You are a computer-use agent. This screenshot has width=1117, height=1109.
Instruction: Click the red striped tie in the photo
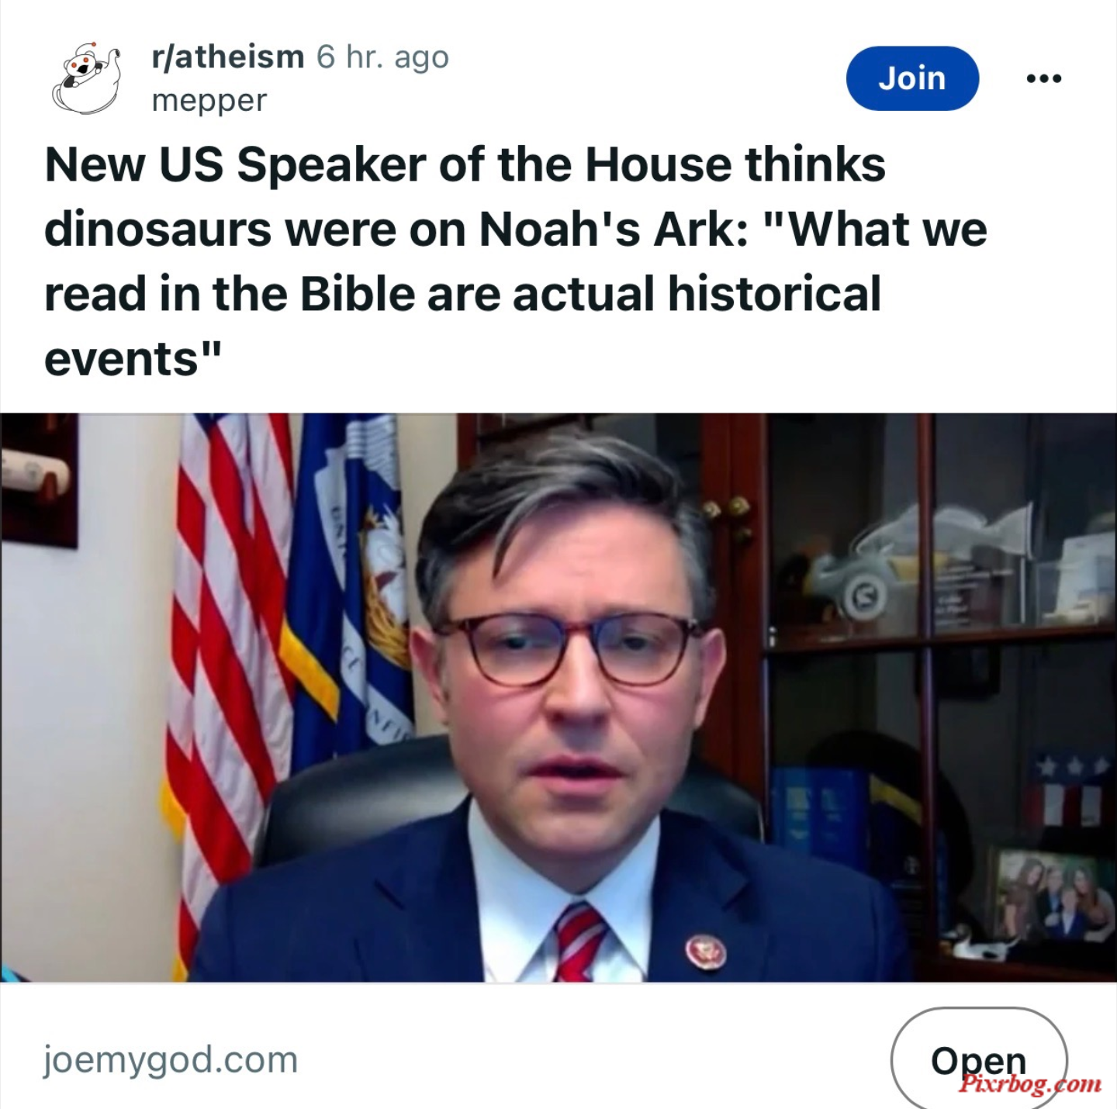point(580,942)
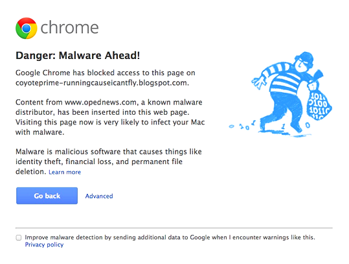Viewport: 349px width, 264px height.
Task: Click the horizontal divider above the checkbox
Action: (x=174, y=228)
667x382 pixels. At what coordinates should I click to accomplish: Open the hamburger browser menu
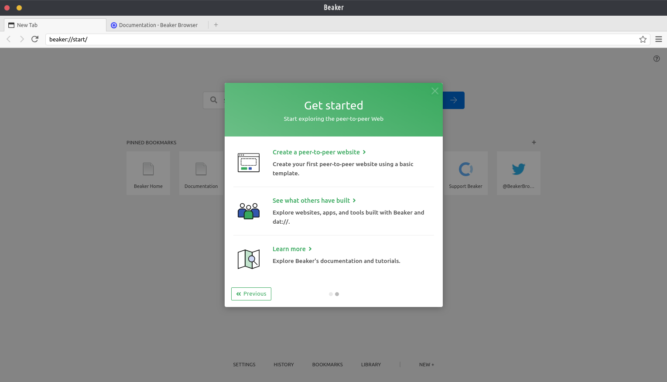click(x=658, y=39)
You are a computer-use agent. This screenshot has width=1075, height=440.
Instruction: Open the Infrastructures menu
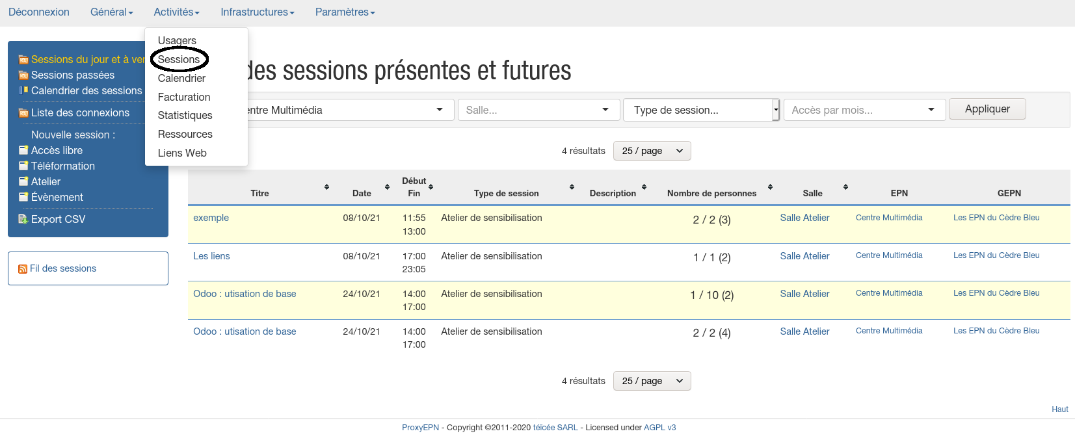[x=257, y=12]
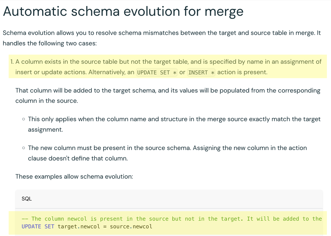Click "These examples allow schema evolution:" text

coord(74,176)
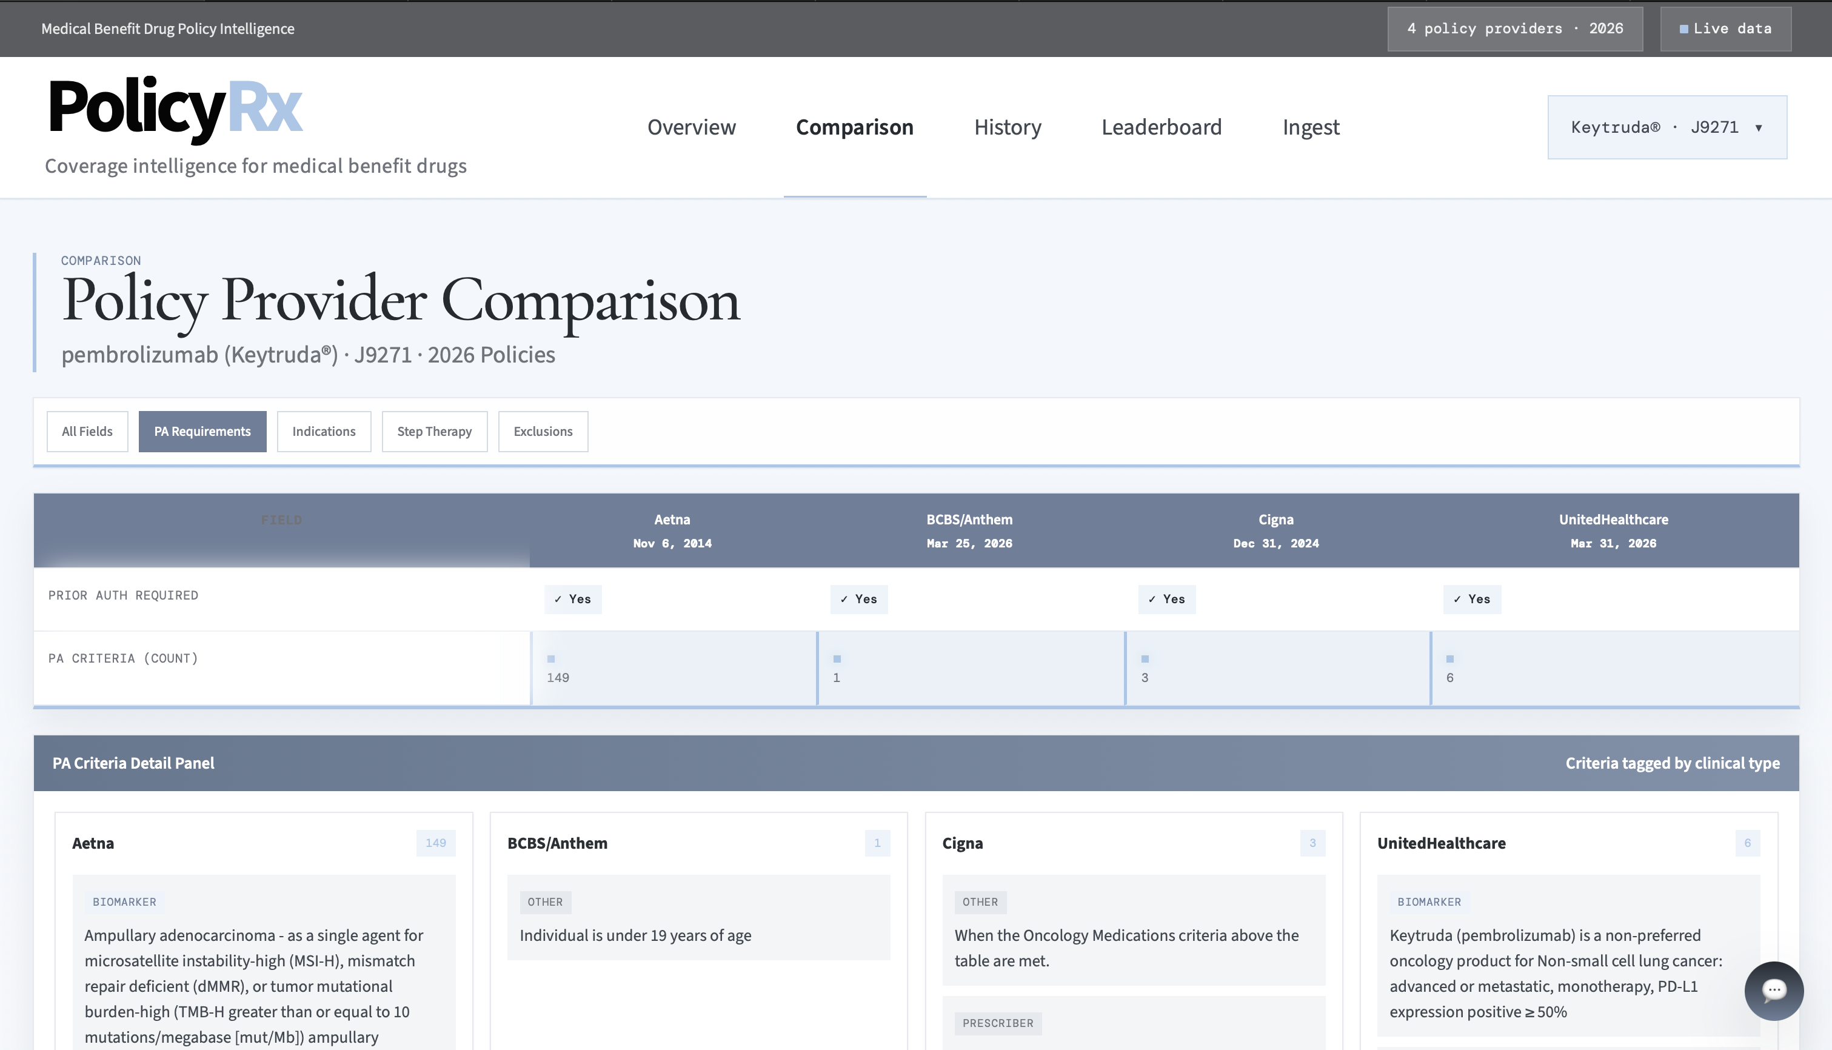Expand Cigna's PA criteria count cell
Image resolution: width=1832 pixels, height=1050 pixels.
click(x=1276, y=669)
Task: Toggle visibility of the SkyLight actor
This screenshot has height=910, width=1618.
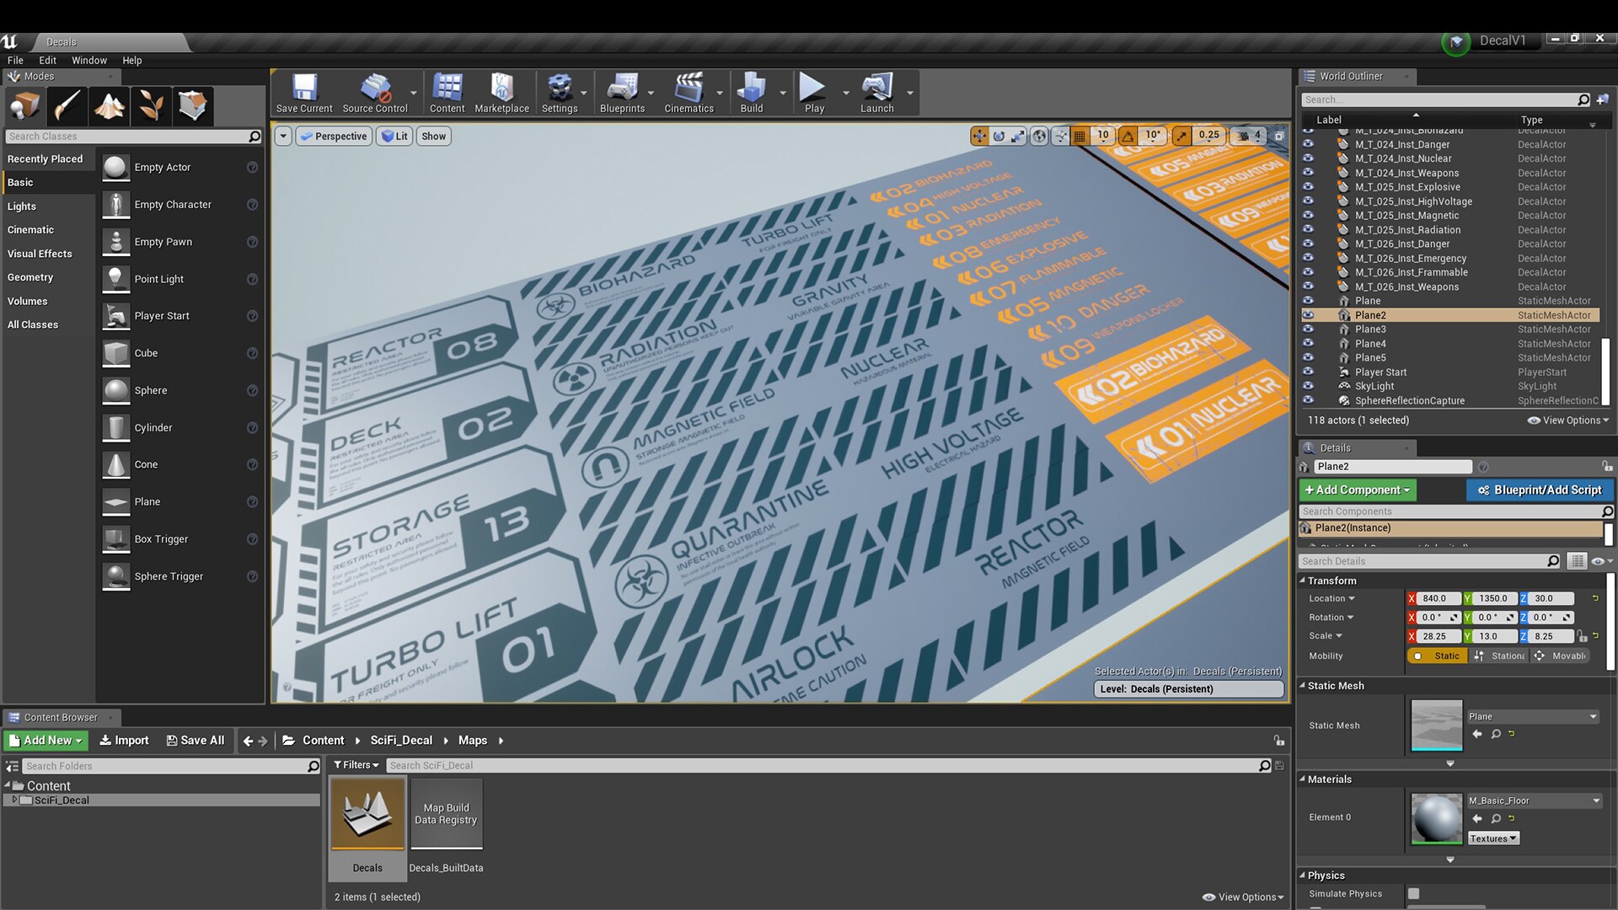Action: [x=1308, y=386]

::::::

Written request —
Render every line of the listing above as a Markdown table with the columns Number and Listing line. Skip blank lines and leave the pictures out.

The result —
| Number | Listing line |
|---|---|
| 1 | You are a computer-use agent. This screenshot has width=1117, height=1109. |
| 2 | Instruction: Click the red striped tie in the photo |
| 3 | point(580,942) |
| 4 | Viewport: 349px width, 264px height. |
| 5 | Task: Click the horizontal divider above the checkbox |
| 6 | Action: (x=174, y=228) |
| 7 | 667x382 pixels. At what coordinates should I click to accomplish: Open the hamburger browser menu |
| 8 | click(x=658, y=39) |
| 9 | You are a computer-use agent. This screenshot has width=1075, height=440. |
| 10 | Instruction: Open the Infrastructures menu |
| 11 | [x=257, y=12] |
| 12 | Click "These examples allow schema evolution:" text |
| 13 | coord(74,176) |
| 14 | Expand Cigna's PA criteria count cell |
| 15 | Image resolution: width=1832 pixels, height=1050 pixels. |
| 16 | click(x=1276, y=669) |
| 17 | Task: Toggle visibility of the SkyLight actor |
| 18 | This screenshot has height=910, width=1618. |
| 19 | Action: [x=1308, y=386] |